CEO (for the ten thousandth time): "Dear One. I pay the maids to clean. I do not pay the maids to pick up your Wall Street Journal and your old diet Coke cans. If your stuff is in their way, they can't clean your office! Didn't we have this discussion last week?"
Dr. DH: [grumbles and shakes head and shoves mess into an overflowing wastebasket] "I just don't understand why we have to clean for the maids."
CEO: "Calgon, take me AWAY!!!"
There it is, dear ones. Your spandy-new home management system takes care of the cleaning, but you must deal with the clutter. That means closets, cupboards and drawers. Also countertops and tabletops and piles on the floor--see? I do, too, know what your house looks like!

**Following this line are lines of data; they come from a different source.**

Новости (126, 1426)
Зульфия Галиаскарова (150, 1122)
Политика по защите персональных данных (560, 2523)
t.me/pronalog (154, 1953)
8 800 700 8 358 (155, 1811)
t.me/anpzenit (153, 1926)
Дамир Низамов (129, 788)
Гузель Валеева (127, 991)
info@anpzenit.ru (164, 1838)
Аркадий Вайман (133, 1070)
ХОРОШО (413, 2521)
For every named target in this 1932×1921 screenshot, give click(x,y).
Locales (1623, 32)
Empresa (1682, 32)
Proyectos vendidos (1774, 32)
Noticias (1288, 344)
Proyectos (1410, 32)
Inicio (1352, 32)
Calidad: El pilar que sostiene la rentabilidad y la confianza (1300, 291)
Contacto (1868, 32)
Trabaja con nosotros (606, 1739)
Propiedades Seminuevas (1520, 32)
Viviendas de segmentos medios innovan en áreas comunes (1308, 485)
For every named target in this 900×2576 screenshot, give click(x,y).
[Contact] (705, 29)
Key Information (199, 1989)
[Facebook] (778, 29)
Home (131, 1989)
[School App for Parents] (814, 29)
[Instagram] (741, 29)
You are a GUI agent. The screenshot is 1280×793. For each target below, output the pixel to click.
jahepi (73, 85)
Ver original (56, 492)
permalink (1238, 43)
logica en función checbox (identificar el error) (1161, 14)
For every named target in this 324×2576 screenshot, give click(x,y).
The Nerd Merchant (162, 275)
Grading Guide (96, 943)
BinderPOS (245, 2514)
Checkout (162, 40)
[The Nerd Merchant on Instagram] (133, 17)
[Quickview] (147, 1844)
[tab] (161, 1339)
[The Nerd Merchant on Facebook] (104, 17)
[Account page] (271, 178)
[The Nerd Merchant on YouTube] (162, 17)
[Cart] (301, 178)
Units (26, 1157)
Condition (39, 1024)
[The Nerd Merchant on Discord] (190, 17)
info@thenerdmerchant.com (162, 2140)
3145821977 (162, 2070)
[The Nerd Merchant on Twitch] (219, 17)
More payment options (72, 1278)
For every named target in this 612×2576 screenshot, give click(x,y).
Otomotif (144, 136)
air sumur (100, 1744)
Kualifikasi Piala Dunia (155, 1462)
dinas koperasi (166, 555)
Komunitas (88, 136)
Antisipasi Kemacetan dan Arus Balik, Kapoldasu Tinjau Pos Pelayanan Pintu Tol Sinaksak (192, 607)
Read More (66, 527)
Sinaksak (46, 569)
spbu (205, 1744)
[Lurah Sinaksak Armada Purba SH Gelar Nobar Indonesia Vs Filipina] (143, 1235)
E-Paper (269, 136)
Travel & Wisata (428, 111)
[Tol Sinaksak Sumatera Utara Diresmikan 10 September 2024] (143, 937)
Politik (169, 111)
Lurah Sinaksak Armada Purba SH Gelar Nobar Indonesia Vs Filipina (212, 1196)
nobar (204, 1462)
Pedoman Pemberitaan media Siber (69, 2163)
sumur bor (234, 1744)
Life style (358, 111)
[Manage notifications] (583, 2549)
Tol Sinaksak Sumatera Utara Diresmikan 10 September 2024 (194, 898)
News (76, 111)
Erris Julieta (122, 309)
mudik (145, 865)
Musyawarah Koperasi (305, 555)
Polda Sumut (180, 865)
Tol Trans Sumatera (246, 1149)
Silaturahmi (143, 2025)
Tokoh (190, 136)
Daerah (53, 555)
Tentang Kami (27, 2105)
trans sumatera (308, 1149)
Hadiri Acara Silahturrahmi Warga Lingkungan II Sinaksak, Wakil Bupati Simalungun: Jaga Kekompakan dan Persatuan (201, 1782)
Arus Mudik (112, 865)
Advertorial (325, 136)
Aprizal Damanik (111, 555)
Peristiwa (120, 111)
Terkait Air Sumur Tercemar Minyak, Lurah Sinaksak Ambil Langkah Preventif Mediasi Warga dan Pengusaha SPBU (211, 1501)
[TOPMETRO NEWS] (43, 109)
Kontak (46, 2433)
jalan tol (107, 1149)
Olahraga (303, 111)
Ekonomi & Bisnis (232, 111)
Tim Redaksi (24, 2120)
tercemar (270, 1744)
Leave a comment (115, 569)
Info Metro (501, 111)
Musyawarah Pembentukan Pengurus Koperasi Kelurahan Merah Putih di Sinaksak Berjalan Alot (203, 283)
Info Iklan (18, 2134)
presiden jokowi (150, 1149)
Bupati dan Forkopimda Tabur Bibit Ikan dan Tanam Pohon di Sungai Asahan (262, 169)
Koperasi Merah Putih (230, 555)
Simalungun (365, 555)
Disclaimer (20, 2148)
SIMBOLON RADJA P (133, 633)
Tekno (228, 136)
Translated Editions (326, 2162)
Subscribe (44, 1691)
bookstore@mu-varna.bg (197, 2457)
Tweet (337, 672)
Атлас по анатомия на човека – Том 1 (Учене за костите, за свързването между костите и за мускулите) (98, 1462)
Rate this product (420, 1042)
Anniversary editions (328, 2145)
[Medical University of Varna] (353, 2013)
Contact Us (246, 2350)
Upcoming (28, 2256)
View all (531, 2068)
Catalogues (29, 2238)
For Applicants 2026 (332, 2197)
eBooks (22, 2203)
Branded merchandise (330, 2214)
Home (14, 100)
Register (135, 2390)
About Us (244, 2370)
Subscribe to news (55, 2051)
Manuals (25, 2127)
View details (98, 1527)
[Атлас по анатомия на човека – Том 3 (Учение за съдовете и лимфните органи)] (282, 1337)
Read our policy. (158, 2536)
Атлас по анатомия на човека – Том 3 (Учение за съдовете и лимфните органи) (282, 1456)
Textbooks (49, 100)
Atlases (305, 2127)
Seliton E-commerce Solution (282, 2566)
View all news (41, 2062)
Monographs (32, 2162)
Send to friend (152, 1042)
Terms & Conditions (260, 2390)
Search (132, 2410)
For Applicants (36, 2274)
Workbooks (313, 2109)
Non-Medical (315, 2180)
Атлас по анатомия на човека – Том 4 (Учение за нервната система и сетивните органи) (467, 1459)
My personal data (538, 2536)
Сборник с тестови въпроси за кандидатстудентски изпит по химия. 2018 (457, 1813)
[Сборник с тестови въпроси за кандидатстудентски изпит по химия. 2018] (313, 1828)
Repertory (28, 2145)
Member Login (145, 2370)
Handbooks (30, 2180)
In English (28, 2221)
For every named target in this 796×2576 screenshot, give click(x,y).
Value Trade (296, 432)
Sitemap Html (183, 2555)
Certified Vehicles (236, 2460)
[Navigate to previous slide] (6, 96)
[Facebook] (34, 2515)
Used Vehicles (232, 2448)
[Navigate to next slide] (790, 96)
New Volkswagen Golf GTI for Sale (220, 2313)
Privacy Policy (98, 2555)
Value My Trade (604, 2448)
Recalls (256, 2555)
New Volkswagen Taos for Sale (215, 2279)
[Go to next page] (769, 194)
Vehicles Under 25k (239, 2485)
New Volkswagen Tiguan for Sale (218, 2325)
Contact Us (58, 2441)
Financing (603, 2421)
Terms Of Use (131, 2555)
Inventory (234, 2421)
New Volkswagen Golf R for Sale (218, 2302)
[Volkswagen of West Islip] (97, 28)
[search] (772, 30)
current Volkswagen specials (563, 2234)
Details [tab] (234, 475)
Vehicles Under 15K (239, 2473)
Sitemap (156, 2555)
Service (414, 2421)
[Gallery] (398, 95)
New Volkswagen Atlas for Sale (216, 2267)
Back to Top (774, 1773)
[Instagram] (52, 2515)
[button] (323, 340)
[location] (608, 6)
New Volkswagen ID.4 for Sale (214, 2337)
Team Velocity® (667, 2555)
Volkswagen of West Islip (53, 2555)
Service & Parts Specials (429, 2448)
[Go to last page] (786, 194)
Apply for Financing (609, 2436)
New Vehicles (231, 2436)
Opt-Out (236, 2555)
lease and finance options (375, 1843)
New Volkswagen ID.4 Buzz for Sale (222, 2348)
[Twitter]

Have faith, ladies! It's not the impossible job you think it is! You declutter just the same way you eat an elephant: one bite at a time.
Here's how: Pick a spot, any spot. It can be the front door, the back door, the worst room in the house (not recommended) or any other startpoint that makes sense to you.
Make a card for the cardfile that says, "Closets, Cupboards and Drawers!" Assign as much time as (a) you have, (b) your hyper toddler will nap, or (c) 20 minutes. That's the default.
Each day, go to your startpoint, and select one cupboard, one shelf, or one drawer. Only one at a time! Taking daily bites of that big old elephant, we are going to empty, clean, sort, store and organize all the bits and pieces of your life. One tiny spot at a time.
So, say, you start at the front door. Day One, you'll tidy, dust, sort and organize the hat rack. Day Two, the umbrella stand. Day Three, the drawer in the foyer table. Day Four, move into the living room (or next adjacent room) and tackle the top shelf of the bookcase/entertainment center. Day Five, move down one shelf . . . and on we go.
Try to develop a taste for Elephant, will you? You must declutter . . . to get organized!